I tied back my curly dark brown hair with a
green ribbon that matched my dress, then checked my appearance in the small
mirror hanging over the creamy white ceramic washbowl and pitcher set resting
on the washstand.
I'll
never be as beautiful as Anya.
I thought as I looked at myself.
Still, with my dark eyes and lashes, full lips, and
straight nose, I knew some people thought I was pretty. And that was good
enough. I smiled at my reflection,
then moved away from the mirror.
A curtain separated our sleeping area from the
rest of the single room that made up our apartment. On the other side of the
curtain, Anya was trying to make a point with Mama. But it was impossible to
have a private conversation in a room that would have been crowded for one
person, much less a family of four like ours. The walls were so thin, and so
many families were crowded into one building, that it was not unusual for us to
hear the neighbors arguing or talking loudly in our Lower East Side tenement.
Yet, although our apartment was only one room, Mama
tried to make our home as cozy and as cheerful as she could. Framed photographs
of family members left behind in Russia were displayed atop pretty crocheted lace
doilies that decorated a pine dresser next to the door to the outside hallway.
The smallest photograph of the group was actually the one Mama treasured the
most. It was a photo of her older sister, Tatiana, who had died when she was a
teenager and Mama was just a child.
Our sleeping area consisted of two feather
mattresses (one for Anya and me to share and one for Mama and Papa) on wooden
frames, along with the washstand and a line of pegs on the wall for our
clothes.
I pulled open the curtain just as a teakettle
whistled on the old cast-iron stove where Mama stood.

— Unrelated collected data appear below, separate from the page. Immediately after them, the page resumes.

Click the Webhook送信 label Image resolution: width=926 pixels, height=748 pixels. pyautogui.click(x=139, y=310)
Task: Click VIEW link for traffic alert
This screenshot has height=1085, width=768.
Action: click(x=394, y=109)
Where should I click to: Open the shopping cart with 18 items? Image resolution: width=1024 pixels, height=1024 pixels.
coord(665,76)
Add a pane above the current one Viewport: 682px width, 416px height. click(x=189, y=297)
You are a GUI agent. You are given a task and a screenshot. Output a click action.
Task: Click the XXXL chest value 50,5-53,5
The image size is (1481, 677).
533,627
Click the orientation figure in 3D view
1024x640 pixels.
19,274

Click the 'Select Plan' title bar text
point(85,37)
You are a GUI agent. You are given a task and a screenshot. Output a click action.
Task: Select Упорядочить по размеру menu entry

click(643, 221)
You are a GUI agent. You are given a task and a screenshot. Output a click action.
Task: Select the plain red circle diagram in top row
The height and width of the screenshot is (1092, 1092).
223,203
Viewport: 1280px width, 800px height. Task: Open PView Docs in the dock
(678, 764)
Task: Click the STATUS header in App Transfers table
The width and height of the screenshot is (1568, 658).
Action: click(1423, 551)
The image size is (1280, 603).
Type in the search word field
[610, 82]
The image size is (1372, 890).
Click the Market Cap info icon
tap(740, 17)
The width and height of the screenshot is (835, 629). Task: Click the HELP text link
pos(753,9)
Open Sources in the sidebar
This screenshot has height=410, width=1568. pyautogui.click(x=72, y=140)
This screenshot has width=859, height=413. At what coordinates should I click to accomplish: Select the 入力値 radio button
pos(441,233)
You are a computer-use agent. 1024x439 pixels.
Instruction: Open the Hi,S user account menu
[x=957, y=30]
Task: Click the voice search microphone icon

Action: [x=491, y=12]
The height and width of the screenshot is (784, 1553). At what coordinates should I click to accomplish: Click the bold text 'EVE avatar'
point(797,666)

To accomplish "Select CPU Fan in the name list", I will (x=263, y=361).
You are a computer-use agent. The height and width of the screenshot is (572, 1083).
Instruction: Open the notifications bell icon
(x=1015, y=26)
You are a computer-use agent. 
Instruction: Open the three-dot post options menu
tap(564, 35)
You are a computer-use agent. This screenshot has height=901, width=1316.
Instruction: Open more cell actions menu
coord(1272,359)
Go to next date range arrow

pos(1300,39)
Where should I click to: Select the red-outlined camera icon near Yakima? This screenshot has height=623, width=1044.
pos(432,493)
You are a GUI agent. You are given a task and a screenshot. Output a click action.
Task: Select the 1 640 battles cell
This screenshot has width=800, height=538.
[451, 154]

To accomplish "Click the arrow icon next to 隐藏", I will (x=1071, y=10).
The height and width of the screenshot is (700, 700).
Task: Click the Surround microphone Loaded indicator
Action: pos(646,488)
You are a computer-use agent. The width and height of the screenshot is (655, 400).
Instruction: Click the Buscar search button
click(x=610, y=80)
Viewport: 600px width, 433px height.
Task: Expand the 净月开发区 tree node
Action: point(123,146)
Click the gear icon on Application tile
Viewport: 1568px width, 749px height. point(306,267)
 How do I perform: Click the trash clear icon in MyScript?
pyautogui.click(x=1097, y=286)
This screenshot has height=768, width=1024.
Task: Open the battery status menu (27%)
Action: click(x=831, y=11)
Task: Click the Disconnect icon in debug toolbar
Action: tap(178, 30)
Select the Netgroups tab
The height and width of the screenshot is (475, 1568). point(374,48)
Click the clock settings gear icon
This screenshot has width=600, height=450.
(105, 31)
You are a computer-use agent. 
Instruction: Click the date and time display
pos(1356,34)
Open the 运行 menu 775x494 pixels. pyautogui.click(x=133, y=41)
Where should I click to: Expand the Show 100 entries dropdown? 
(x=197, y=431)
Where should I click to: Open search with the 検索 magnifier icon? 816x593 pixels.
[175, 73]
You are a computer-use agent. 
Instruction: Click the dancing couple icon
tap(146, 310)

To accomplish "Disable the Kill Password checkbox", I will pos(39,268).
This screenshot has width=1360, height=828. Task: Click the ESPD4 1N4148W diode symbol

"But, Mama..." protested Anya. “Dmitri
thinks…”
“Hush now, Anya. I don’t care what Dmitri
thinks,” Mama said in Yiddish. She lifted the kettle from the stove and poured
hot water onto a pile of crumbled tea leaves nestled inside an old chipped
teapot. “He should stop filling your head with foolish notions.”
Anya sat at a small wooden table in a corner of
the room across from the stove. A large white sink on the wall completed our
small kitchen and living area. Anya answered in English. “But, Mama, they are
not foolish notions. Dmitri says the working conditions and pay are much better
for those who belong to the garment worker’s union. Did you know that if the
Triangle factory hired union workers, as Dmitri’s does, I would only have to
work half a day on Saturdays?”
“It pains me that you have to work on the
Sabbath,” Mamma said. She cut a thick slice of heavy brown bread and handed it
to Anya. “But we need the money, and a half day’s work would mean only a half
day’s wages. Besides, if the union is so powerful, why do union members work at
all on the Sabbath?”
I walked over to the wooden cabinet along the
wall of the kitchen area and reached up to remove two teacups as I listened to
Mama's protests.
No
wonder Mama’s English is so poor. It will never improve if she refuses to use
it.
From the time our family had immigrated to New
York City from Russia over a year ago, Anya and I both had been trying very
hard to become “real” Americans even though it would be a while before we could
apply for actual citizenship. We spoke only English now and Anya (who was
almost eighteen) wore more stylish American clothes. Mama said I was too young
for the cotton shirtwaists that were currently so popular among Anya and other
young women in New York City.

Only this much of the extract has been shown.